*** Data to process Section Begins ***

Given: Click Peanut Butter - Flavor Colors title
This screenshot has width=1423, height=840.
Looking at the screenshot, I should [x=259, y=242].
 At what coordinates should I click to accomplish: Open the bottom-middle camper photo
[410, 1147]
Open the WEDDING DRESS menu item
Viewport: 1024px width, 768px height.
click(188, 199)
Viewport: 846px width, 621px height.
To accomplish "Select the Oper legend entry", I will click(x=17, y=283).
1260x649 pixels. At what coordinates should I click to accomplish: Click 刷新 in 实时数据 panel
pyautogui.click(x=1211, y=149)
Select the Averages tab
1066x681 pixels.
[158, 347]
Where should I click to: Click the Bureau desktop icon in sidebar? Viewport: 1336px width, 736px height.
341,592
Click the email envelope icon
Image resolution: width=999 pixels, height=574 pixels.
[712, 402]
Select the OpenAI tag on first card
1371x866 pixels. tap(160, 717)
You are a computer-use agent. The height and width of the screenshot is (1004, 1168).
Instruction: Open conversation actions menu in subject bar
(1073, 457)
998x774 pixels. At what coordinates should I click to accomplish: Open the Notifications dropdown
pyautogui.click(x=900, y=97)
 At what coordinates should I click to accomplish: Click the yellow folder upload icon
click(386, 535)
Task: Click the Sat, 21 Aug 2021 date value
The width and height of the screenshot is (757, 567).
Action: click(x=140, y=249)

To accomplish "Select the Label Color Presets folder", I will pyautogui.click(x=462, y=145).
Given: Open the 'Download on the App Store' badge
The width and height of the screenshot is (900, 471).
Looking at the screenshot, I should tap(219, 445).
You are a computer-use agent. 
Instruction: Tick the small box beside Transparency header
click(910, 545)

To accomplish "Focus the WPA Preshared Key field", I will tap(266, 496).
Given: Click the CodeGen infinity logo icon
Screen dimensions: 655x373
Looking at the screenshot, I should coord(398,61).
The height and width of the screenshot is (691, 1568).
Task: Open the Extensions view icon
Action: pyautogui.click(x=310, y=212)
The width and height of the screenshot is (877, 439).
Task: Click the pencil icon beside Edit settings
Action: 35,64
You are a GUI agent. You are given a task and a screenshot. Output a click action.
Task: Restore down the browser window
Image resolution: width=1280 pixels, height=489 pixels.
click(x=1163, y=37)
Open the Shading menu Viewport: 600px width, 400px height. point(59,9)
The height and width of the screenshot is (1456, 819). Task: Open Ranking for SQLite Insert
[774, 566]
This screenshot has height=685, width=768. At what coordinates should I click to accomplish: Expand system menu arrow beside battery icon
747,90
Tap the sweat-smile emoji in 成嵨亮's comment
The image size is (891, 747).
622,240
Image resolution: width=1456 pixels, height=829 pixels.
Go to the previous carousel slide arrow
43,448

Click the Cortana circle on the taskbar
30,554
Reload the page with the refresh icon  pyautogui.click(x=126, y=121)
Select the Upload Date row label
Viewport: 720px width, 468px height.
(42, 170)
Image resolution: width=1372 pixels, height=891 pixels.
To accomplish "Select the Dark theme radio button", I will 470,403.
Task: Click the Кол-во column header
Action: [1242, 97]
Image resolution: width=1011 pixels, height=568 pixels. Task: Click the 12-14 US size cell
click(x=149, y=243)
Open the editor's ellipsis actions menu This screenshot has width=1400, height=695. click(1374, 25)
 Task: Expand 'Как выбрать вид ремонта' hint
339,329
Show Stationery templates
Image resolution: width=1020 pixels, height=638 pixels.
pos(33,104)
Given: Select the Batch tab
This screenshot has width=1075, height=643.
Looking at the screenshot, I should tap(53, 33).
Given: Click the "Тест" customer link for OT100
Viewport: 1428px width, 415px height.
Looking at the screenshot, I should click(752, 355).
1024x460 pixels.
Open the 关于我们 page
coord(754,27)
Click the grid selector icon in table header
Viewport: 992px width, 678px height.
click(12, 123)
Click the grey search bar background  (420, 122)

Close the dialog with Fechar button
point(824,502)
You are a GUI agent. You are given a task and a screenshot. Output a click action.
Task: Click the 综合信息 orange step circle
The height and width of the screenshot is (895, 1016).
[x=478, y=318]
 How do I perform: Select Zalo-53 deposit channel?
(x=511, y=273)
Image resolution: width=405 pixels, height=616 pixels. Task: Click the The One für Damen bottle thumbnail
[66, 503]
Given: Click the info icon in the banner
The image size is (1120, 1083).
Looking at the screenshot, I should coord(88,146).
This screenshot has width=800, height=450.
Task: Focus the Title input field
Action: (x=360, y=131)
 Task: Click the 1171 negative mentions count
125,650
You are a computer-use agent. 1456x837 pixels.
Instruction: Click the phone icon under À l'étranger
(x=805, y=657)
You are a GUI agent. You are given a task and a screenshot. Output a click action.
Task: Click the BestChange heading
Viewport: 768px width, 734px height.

*** Data to process Section Ends ***

Exercise description - A word-for-word repeat of the full data is needed.

Response box -
Given: Click Peanut Butter - Flavor Colors title
This screenshot has width=1423, height=840.
Looking at the screenshot, I should [x=259, y=242].
 At what coordinates should I click to accomplish: Open the bottom-middle camper photo
[410, 1147]
Open the WEDDING DRESS menu item
Viewport: 1024px width, 768px height.
click(188, 199)
Viewport: 846px width, 621px height.
To accomplish "Select the Oper legend entry", I will click(x=17, y=283).
1260x649 pixels. At what coordinates should I click to accomplish: Click 刷新 in 实时数据 panel
pyautogui.click(x=1211, y=149)
Select the Averages tab
1066x681 pixels.
[158, 347]
Where should I click to: Click the Bureau desktop icon in sidebar? Viewport: 1336px width, 736px height.
341,592
Click the email envelope icon
Image resolution: width=999 pixels, height=574 pixels.
[712, 402]
Select the OpenAI tag on first card
1371x866 pixels. tap(160, 717)
You are a computer-use agent. The height and width of the screenshot is (1004, 1168).
Instruction: Open conversation actions menu in subject bar
(1073, 457)
998x774 pixels. At what coordinates should I click to accomplish: Open the Notifications dropdown
pyautogui.click(x=900, y=97)
 At what coordinates should I click to accomplish: Click the yellow folder upload icon
click(386, 535)
Task: Click the Sat, 21 Aug 2021 date value
The width and height of the screenshot is (757, 567).
Action: click(x=140, y=249)

To accomplish "Select the Label Color Presets folder", I will pyautogui.click(x=462, y=145).
Given: Open the 'Download on the App Store' badge
The width and height of the screenshot is (900, 471).
Looking at the screenshot, I should tap(219, 445).
You are a computer-use agent. 
Instruction: Tick the small box beside Transparency header
click(910, 545)

To accomplish "Focus the WPA Preshared Key field", I will tap(266, 496).
Given: Click the CodeGen infinity logo icon
Screen dimensions: 655x373
Looking at the screenshot, I should coord(398,61).
The height and width of the screenshot is (691, 1568).
Task: Open the Extensions view icon
Action: pyautogui.click(x=310, y=212)
The width and height of the screenshot is (877, 439).
Task: Click the pencil icon beside Edit settings
Action: 35,64
You are a GUI agent. You are given a task and a screenshot. Output a click action.
Task: Restore down the browser window
Image resolution: width=1280 pixels, height=489 pixels.
click(x=1163, y=37)
Open the Shading menu Viewport: 600px width, 400px height. point(59,9)
The height and width of the screenshot is (1456, 819). Task: Open Ranking for SQLite Insert
[774, 566]
This screenshot has height=685, width=768. At what coordinates should I click to accomplish: Expand system menu arrow beside battery icon
747,90
Tap the sweat-smile emoji in 成嵨亮's comment
The image size is (891, 747).
622,240
Image resolution: width=1456 pixels, height=829 pixels.
Go to the previous carousel slide arrow
43,448

Click the Cortana circle on the taskbar
30,554
Reload the page with the refresh icon  pyautogui.click(x=126, y=121)
Select the Upload Date row label
Viewport: 720px width, 468px height.
(42, 170)
Image resolution: width=1372 pixels, height=891 pixels.
To accomplish "Select the Dark theme radio button", I will 470,403.
Task: Click the Кол-во column header
Action: [1242, 97]
Image resolution: width=1011 pixels, height=568 pixels. Task: Click the 12-14 US size cell
click(x=149, y=243)
Open the editor's ellipsis actions menu This screenshot has width=1400, height=695. click(1374, 25)
 Task: Expand 'Как выбрать вид ремонта' hint
339,329
Show Stationery templates
Image resolution: width=1020 pixels, height=638 pixels.
pos(33,104)
Given: Select the Batch tab
This screenshot has width=1075, height=643.
Looking at the screenshot, I should tap(53, 33).
Given: Click the "Тест" customer link for OT100
Viewport: 1428px width, 415px height.
Looking at the screenshot, I should click(752, 355).
1024x460 pixels.
Open the 关于我们 page
coord(754,27)
Click the grid selector icon in table header
Viewport: 992px width, 678px height.
click(12, 123)
Click the grey search bar background  (420, 122)

Close the dialog with Fechar button
point(824,502)
You are a GUI agent. You are given a task and a screenshot. Output a click action.
Task: Click the 综合信息 orange step circle
The height and width of the screenshot is (895, 1016).
[x=478, y=318]
 How do I perform: Select Zalo-53 deposit channel?
(x=511, y=273)
Image resolution: width=405 pixels, height=616 pixels. Task: Click the The One für Damen bottle thumbnail
[66, 503]
Given: Click the info icon in the banner
The image size is (1120, 1083).
Looking at the screenshot, I should coord(88,146).
This screenshot has width=800, height=450.
Task: Focus the Title input field
Action: (x=360, y=131)
 Task: Click the 1171 negative mentions count
125,650
You are a computer-use agent. 1456x837 pixels.
Instruction: Click the phone icon under À l'étranger
(x=805, y=657)
You are a GUI agent. You are given a task and a screenshot. Output a click action.
Task: Click the BestChange heading
Viewport: 768px width, 734px height.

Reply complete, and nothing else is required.